3. Ampere's Circuital Law and Applications

Ampere's Circuital Law: The line integral of magnetic field B along a closed loop (Amperian loop) equals μ0 times the total current passing through the surface bounded by that loop.
∮ B · dl = μ0 Ienc
(Closed line integral of B around Amperian loop = μ0 × net enclosed current)

3.1 B Due to a Long Straight Wire (from Ampere's Law)

Choose circular Amperian loop of radius r around wire:
B(2πr) = μ0I  ⇒  B = μ0I / (2πr) (same result as Biot-Savart)

3.2 Inside a Solenoid

B = μ0nI (uniform, inside)
n = N/L = number of turns per unit length
B = 0 outside an ideal infinite solenoid
For finite solenoid: B at end = μ0nI/2
  • Solenoid acts like a bar magnet: south face → current flows clockwise; north face → anticlockwise (when viewed from outside).
  • Field inside is uniform and very strong. Used in electromagnets, MRI machines.
  • Field outside solenoid ≈ 0 (fields of adjacent turns cancel).

3.3 Inside a Toroid

Inside toroid (mean radius r0, N turns):
B = μ0NI / (2πr0)
Outside and inside the hole of toroid: B = 0
  • Toroid is a solenoid bent into a ring. Magnetic field is completely confined within the toroid — no leakage.
  • Used in transformers, inductors in electronics.
⚠️ NEET: Solenoid B = μ0nI (n = turns/length). At one end of solenoid = μ0nI/2. Toroid: B outside = 0, B inside = μ0NI/2πr. Both use Ampere's law. Difference: solenoid is open-ended; toroid is closed.

4. Force on a Current-Carrying Conductor in Magnetic Field

A current-carrying conductor placed in a magnetic field experiences a force. This is because the moving charges (current) experience Lorentz force = F on each charge → net force on conductor.
F = I(L × B)  |  Magnitude: F = BIL sinθ
F is maximum when I ⊥ B (θ=90°): F = BIL
F = 0 when I ∥ B (θ=0°)
  • Direction: Fleming's Left-Hand Rule (for conventional current).
  • For arbitrarily shaped conductor in uniform B: F = I(Leff × B) where Leff = straight-line distance between endpoints.
  • Closed loop in uniform B: net force = 0 (but torque may exist).

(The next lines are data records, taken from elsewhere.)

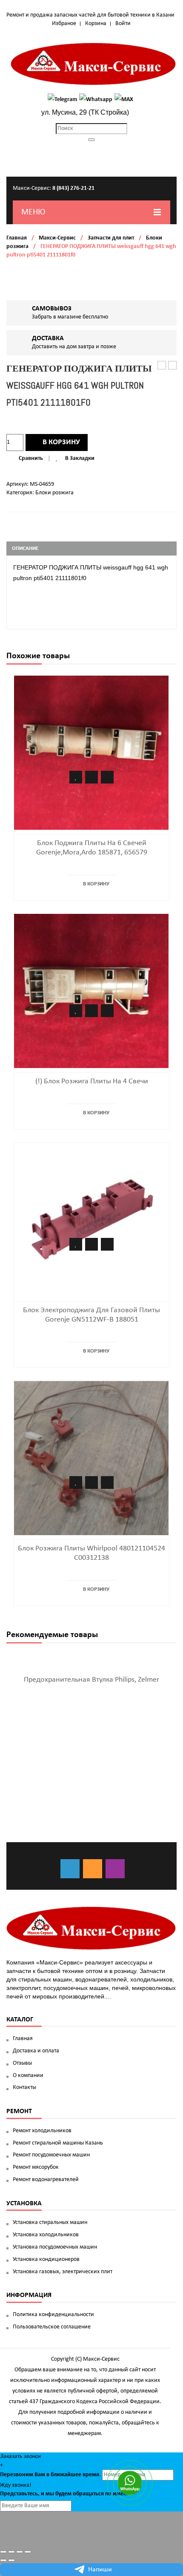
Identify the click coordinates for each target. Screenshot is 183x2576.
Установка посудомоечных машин (55, 2247)
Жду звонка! (15, 2485)
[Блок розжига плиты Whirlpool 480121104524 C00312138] (91, 1457)
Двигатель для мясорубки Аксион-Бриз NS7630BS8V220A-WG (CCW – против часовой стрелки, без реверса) (173, 365)
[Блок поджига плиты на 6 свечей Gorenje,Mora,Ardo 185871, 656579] (91, 752)
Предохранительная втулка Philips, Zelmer (91, 1680)
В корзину (61, 442)
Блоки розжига (54, 493)
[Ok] (92, 1868)
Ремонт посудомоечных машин (51, 2155)
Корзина (95, 23)
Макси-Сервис (57, 238)
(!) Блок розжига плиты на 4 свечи (91, 1081)
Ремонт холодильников (42, 2131)
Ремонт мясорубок (36, 2167)
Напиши (100, 2569)
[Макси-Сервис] (94, 64)
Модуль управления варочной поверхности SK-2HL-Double (162, 365)
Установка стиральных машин (50, 2222)
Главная (16, 238)
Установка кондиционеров (46, 2259)
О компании (28, 2075)
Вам (39, 2475)
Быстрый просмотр (107, 777)
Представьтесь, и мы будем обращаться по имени (65, 2494)
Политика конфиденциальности (53, 2314)
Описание (25, 548)
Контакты (24, 2087)
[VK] (70, 1868)
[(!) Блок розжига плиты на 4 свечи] (91, 990)
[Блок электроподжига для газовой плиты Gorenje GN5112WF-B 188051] (91, 1219)
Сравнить (31, 458)
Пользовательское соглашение (52, 2327)
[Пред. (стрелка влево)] (3, 2560)
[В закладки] (75, 777)
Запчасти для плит (111, 238)
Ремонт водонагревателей (46, 2179)
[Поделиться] (11, 2552)
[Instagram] (115, 1868)
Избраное (64, 23)
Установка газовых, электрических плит (62, 2272)
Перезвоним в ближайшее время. (50, 2475)
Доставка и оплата (36, 2051)
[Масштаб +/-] (27, 2552)
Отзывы (22, 2063)
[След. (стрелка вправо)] (11, 2560)
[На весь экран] (19, 2552)
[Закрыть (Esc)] (3, 2552)
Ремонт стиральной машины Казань (58, 2143)
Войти (123, 23)
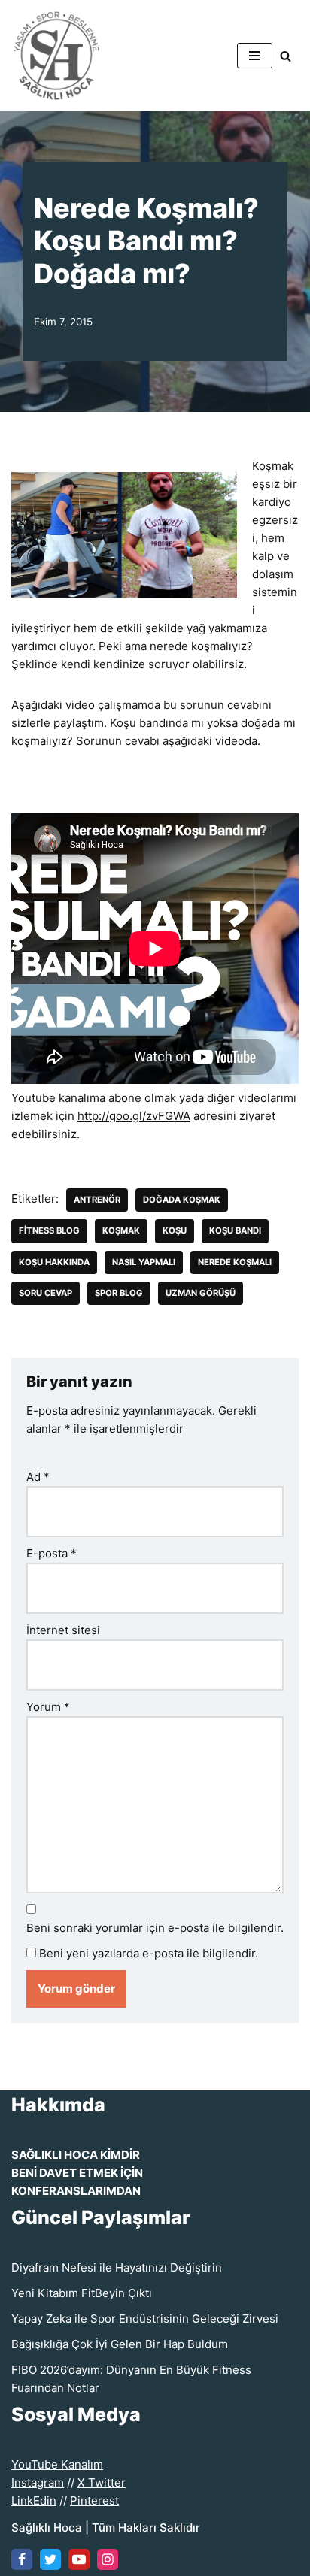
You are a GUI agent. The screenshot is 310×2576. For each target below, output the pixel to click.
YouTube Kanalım (57, 2464)
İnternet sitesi (63, 1630)
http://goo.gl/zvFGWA (134, 1116)
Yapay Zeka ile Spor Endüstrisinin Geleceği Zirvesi (144, 2318)
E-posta (51, 1553)
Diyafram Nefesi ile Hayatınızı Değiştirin (116, 2267)
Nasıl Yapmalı (143, 1262)
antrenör (97, 1199)
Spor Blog (119, 1293)
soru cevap (45, 1293)
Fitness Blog (49, 1230)
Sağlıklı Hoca (46, 2527)
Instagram (37, 2482)
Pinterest (94, 2500)
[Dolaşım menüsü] (254, 55)
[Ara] (285, 56)
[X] (50, 2559)
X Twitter (102, 2482)
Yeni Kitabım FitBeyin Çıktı (81, 2293)
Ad (38, 1477)
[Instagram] (107, 2559)
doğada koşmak (181, 1199)
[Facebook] (21, 2559)
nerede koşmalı (235, 1262)
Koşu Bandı (235, 1230)
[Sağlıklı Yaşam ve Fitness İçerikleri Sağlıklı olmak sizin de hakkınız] (56, 56)
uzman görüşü (201, 1293)
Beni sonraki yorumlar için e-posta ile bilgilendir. (155, 1928)
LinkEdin (33, 2500)
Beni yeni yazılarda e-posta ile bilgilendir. (148, 1953)
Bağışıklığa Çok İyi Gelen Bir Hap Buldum (119, 2344)
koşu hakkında (54, 1262)
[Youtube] (79, 2559)
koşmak (121, 1230)
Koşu (175, 1230)
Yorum (48, 1707)
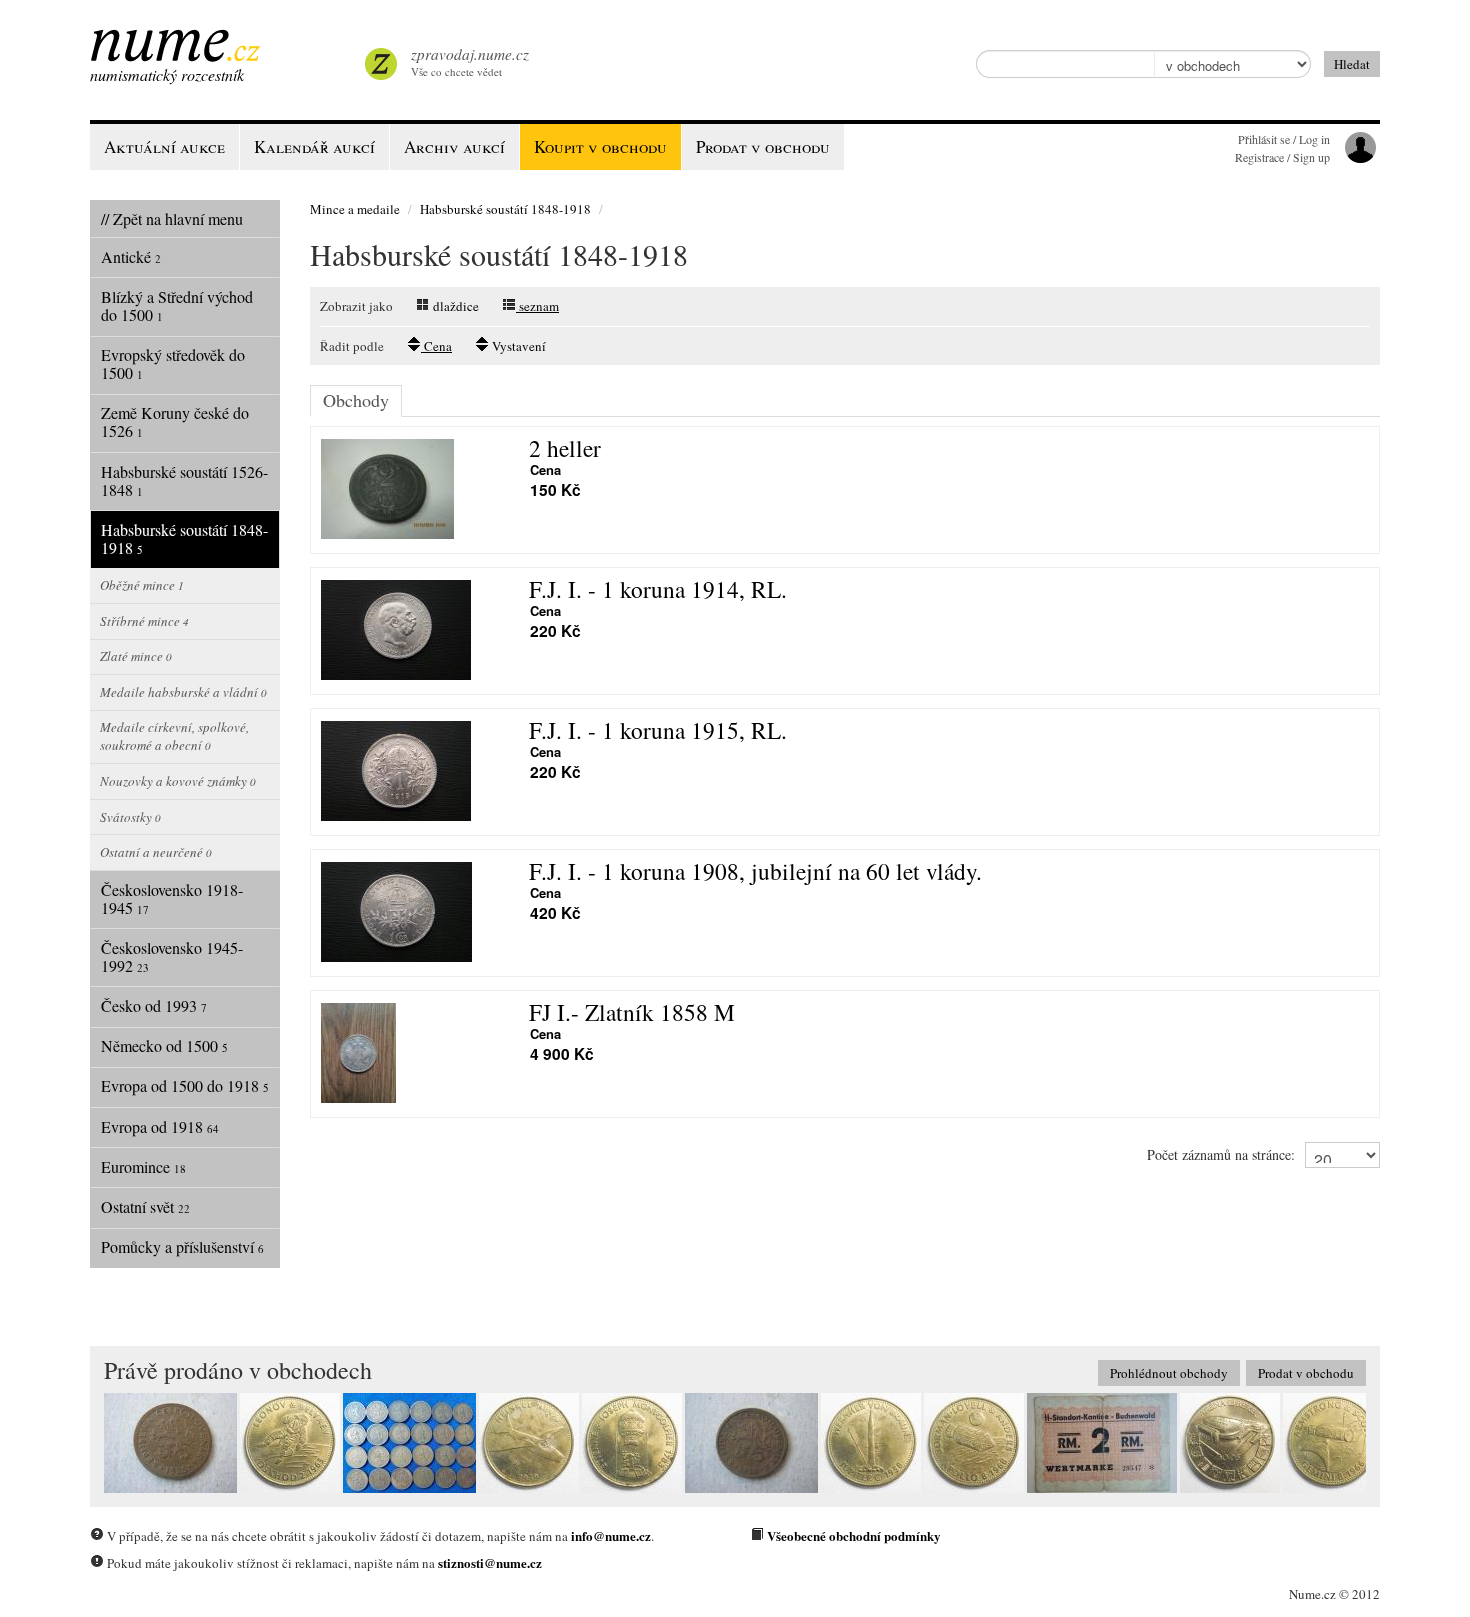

4.1 Force Between Two Parallel Current-Carrying Wires

Wire 1 creates field B1 = μ0I1/(2πd) at wire 2.
Force per unit length on wire 2: f = μ0I1I2 / (2πd)

Same direction currents: attract
Opposite direction currents: repel

Definition of 1 Ampere: 1 A is the current that, flowing through each of two long parallel wires 1 m apart in vacuum, produces a force of exactly 2 × 10−7 N per metre between them.

5. Torque on a Current Loop in Magnetic Field

Torque on a rectangular loop (N turns, area A) in uniform B:
τ = NIAB sinθ
In vector form: τ = m × B where m = NIA (magnetic dipole moment)
θ = angle between magnetic moment m and B
  • Magnetic dipole moment: m = NIA. Direction: normal to plane of coil (right-hand rule). Unit: A·m².
  • Torque is maximum (θ = 90°, plane of loop parallel to B): τmax = NIAB.
  • Torque is zero (θ = 0° or 180°, plane ⊥ B, m ∥ or anti-∥ B): equilibrium position.
  • θ = 0°: stable equilibrium (m parallel to B, energy minimum = −mB).
  • θ = 180°: unstable equilibrium (m anti-parallel to B, energy maximum = +mB).
  • Potential energy: U = −m·B = −mB cosθ.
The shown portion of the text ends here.